Eraserhead is David Lynch’s first feature film. It was completed on a mere $20,000 budget, coming from an initial $10,000 grant from the college where he was studying, and loans he collected over the years from friends, when the grant money was over. This is why it took Lynch six years to complete production. It’s the story of a few days in the life of Henry Spencer, a printer on vacation, and his relation with his estranged girlfriend, who leaves him with the mutant monster of a baby she has just given birth to. It’s a post-atomic society, as we see from the atomic mushroom portrait picture, hanging on top of Henry’s bed. Most of the characters aren’t meant to be the representation of people, but rather that of dreams, psychoses, literary topoi, grotesque allegories maybe, but certainly not people. But here and, as the audiences will discover, in his later films, Lynch gives themes and motifs actual roles in his films, personifying certain types or characters, so that they can openly and directly show us the interaction they have with the people in the story.
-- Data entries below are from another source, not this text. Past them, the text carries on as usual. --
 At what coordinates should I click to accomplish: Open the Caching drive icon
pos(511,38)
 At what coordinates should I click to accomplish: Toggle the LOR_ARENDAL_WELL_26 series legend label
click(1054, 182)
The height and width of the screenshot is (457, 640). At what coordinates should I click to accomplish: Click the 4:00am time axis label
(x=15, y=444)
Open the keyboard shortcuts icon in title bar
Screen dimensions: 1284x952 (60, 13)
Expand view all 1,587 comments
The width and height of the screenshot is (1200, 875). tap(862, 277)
This is why some characters in Eraserhead have names like Beautiful Girl Across The Hall, Lady In The Radiator, and Man In The Planet.
The director defined this debut film as his most spiritual to date and, personally, I do appreciate it from a spiritual point of view; the sense of immanence of which the movie is permeated is a clear sign of the presence of a longing for something higher, an attempt to discover the mechanics behind everything and move in unison with them.
This film is Lynch through and through, as we have come to appreciate him and his visions, but it does have a certain naïveté about it, and the sense of active experimentation is very strong; possibly, because of this, his best film to date.